Material shown:

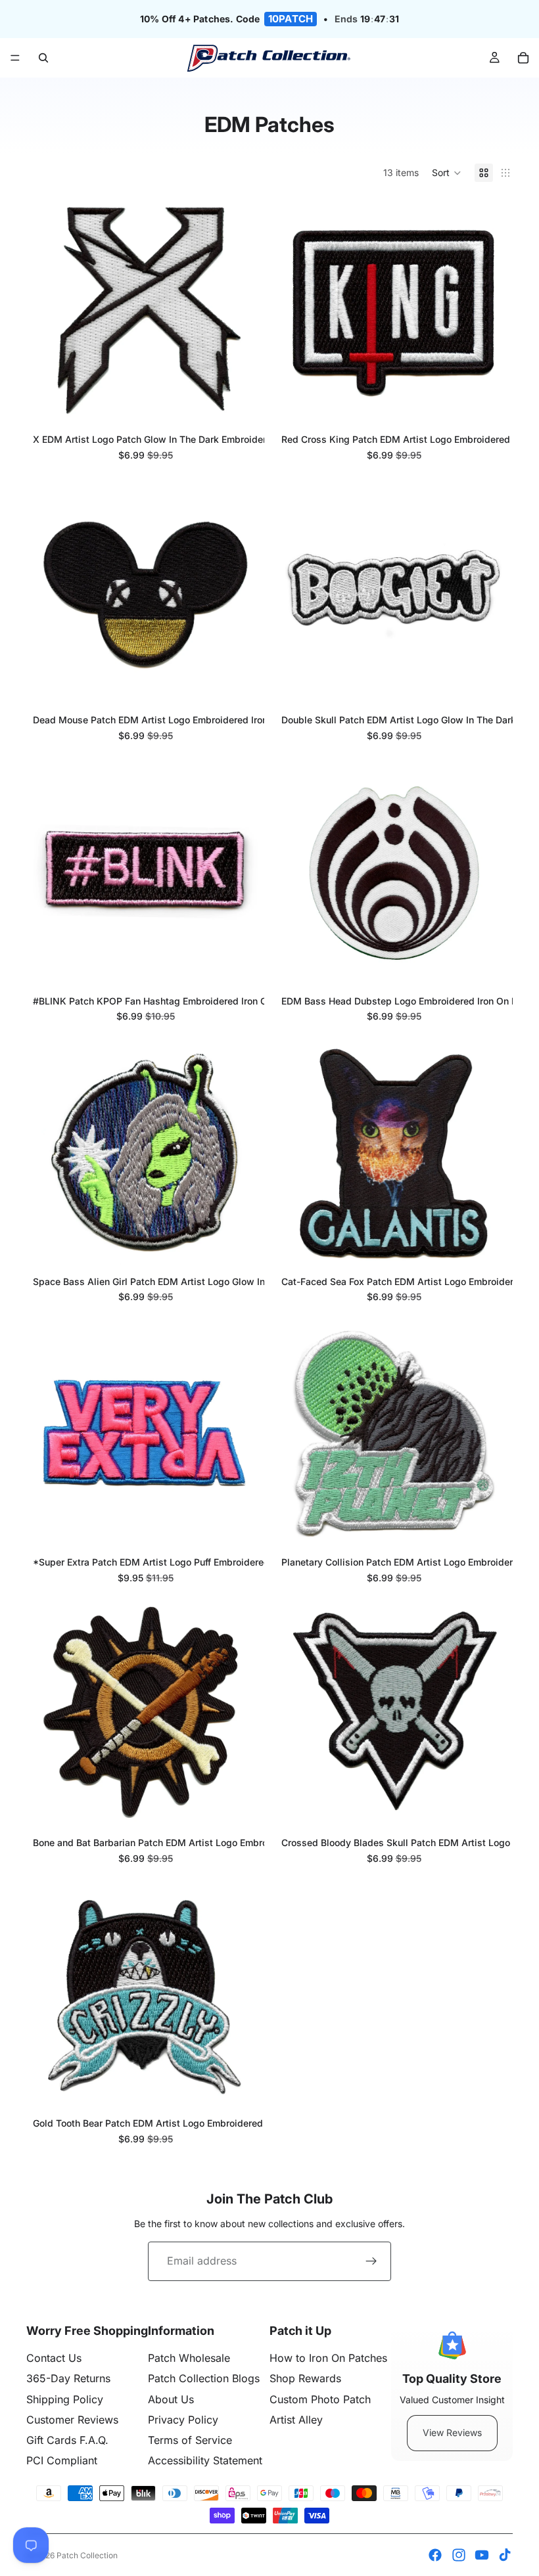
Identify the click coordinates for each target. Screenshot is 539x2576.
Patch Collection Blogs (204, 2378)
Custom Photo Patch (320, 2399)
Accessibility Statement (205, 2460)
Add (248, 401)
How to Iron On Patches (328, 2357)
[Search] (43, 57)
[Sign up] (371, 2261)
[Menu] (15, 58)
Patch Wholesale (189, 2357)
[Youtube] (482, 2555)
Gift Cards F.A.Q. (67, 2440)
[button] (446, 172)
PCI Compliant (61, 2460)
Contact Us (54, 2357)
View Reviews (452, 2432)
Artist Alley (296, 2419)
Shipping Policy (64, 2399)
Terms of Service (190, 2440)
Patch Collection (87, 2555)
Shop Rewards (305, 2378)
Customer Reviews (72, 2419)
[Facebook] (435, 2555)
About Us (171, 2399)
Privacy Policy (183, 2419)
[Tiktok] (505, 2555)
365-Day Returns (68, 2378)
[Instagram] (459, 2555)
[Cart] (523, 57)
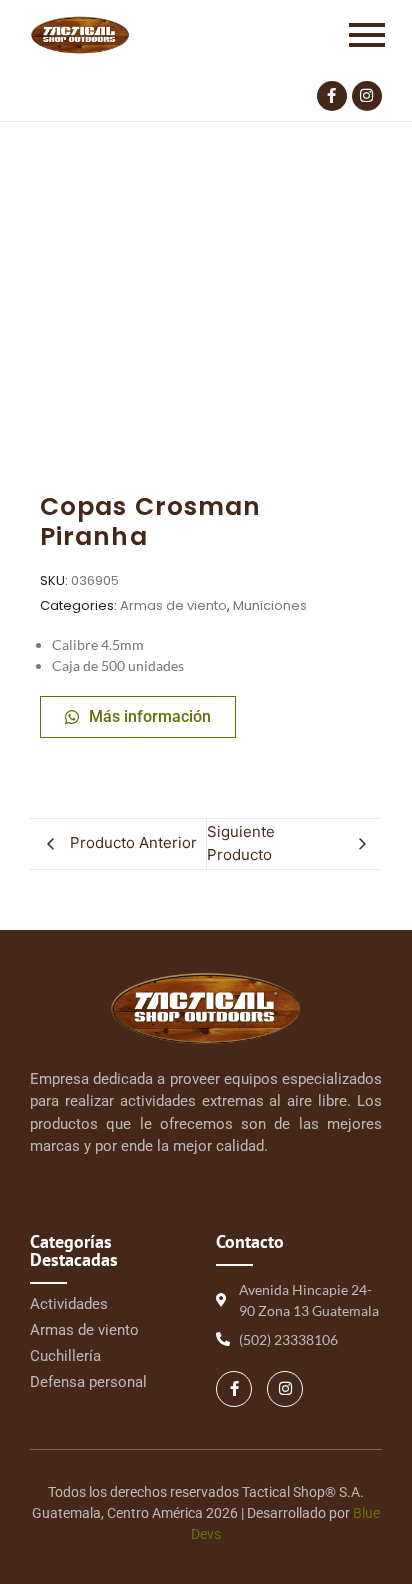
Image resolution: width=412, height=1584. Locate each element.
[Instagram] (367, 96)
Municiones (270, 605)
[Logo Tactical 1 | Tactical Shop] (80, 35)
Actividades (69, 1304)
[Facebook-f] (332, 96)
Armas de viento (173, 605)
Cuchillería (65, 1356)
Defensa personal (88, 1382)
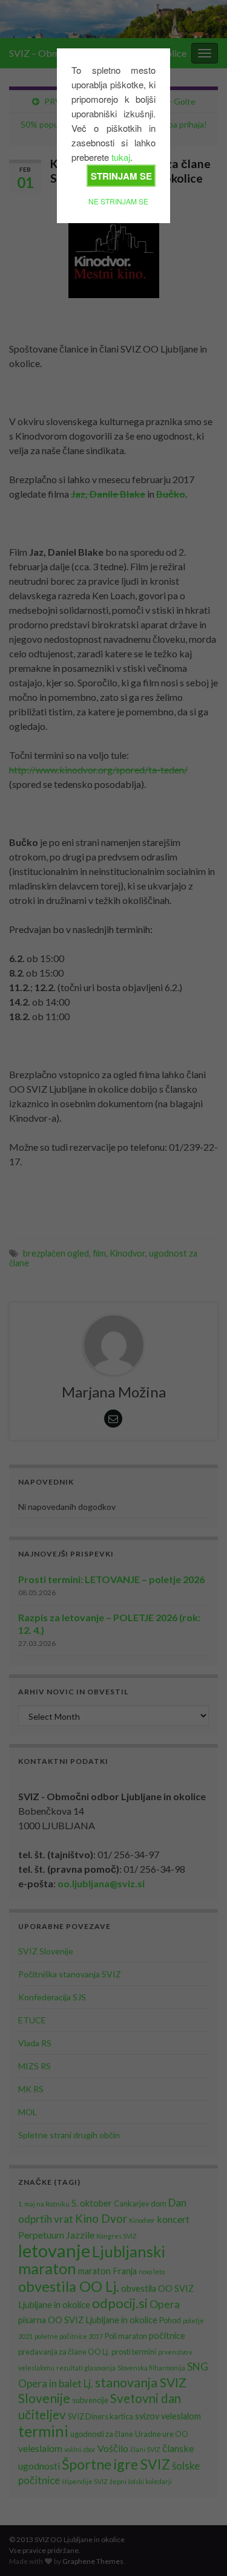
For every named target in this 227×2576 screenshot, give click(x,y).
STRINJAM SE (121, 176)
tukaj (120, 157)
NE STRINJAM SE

Task to carry out: Type the entries again verbatim. Any pictures should be skipped.

Task answer:
Identify the click coordinates for each target. Screenshot is 539x2576.
Patch Collection Blogs (204, 2378)
Custom Photo Patch (320, 2399)
Accessibility Statement (205, 2460)
Add (248, 401)
How to Iron On Patches (328, 2357)
[Search] (43, 57)
[Sign up] (371, 2261)
[Menu] (15, 58)
Patch Wholesale (189, 2357)
[Youtube] (482, 2555)
Gift Cards F.A.Q. (67, 2440)
[button] (446, 172)
PCI Compliant (61, 2460)
Contact Us (54, 2357)
View Reviews (452, 2432)
Artist Alley (296, 2419)
Shipping Policy (64, 2399)
Terms of Service (190, 2440)
Patch Collection (87, 2555)
Shop Rewards (305, 2378)
Customer Reviews (72, 2419)
[Facebook] (435, 2555)
About Us (171, 2399)
Privacy Policy (183, 2419)
[Tiktok] (505, 2555)
365-Day Returns (68, 2378)
[Instagram] (459, 2555)
[Cart] (523, 57)
Image resolution: width=412, height=1584. Locate each element.
[Instagram] (367, 96)
Municiones (270, 605)
[Logo Tactical 1 | Tactical Shop] (80, 35)
Actividades (69, 1304)
[Facebook-f] (332, 96)
Armas de viento (173, 605)
Cuchillería (65, 1356)
Defensa personal (88, 1382)
For every named target in this 227×2576 screenshot, give click(x,y).
STRINJAM SE (121, 176)
tukaj (120, 157)
NE STRINJAM SE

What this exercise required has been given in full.